Domani, venerdì 14 ottobre alle 19, al circolo Arci Porco Rosso verrà inaugurata una mostra assolutamente originale: sono sette le opere di Giovanni Bosco che saranno esposte nei locali di piazza Casa Professa, fino al 19 ottobre, e che raccontano la storia di un’esistenza disperata e senza tempo, in cui il riscatto può esistere soltanto passando attraverso l’espressione e la testimonianza che con sé porta l’arte. Ballarò, emblema pubblico dell’umanità che si riscatta, è un luogo congeniale per ospitare i suoi quadri, opere che non sono mai su tela ma su pezzi di legno di recupero, ante di armadi, cartoni della pizza. «È per questo che siamo felici di proporre proprio qui la mostra personale di Giovanni Bosco – dicono i ragazzi del circolo Arci – fuori dal territorio Castellammarese». 

Giovanni Bosco è nato a Castellammare del Golfo nel 1948 e morto nel 2009. Suo padre, pastore, lo crebbe in campagna insieme a due fratelli.
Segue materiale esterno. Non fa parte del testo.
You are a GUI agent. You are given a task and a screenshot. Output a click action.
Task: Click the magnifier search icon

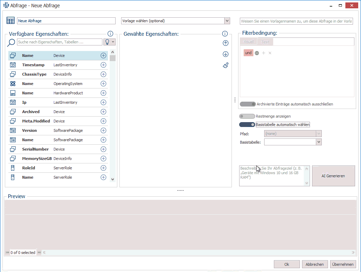tap(11, 42)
Non frequentò nessuna scuola, al pari dei tanti diseredati aiutati e raccontati da Danilo Dolci, e quando il genitore morì, Giovanni era troppo giovane per curare da solo il gregge. I fratelli cercarono la via breve e disonesta del guadagno facile e diventarono ladri d’auto. Presto, però, vennero uccisi perché rubarono alle ‘persone sbagliate’. Giovanni fu arrestato per abigeato: due pecore gli erano salite in macchina volontariamente – raccontò alla polizia -, lui non aveva alcuna intenzione di rubarle. Ma il giudece del processo non credette alla sua versione e, da quel momento, la situazione degenerò. 

Prima le percosse in carcere, poi il manicomio criminale. Poi, ancora, altre percosse, farmaci e l’elettrochoc. Ne uscì ancora giovane, ma già provato. Ritrovò in Castellammare del Golfo la sua casa: girava notte e giorno per il paese, cantando, delirando e caritando per comprare la vernice con la quale prese a dipingere i muri del paese rappresentando i propri fantasmi – splendida espressione d’arte tanto intimamente consapevole ed espressiva quanto pubblicamente poco considerata: un cuore antropomorfo e, in ultima istanza, espressionista.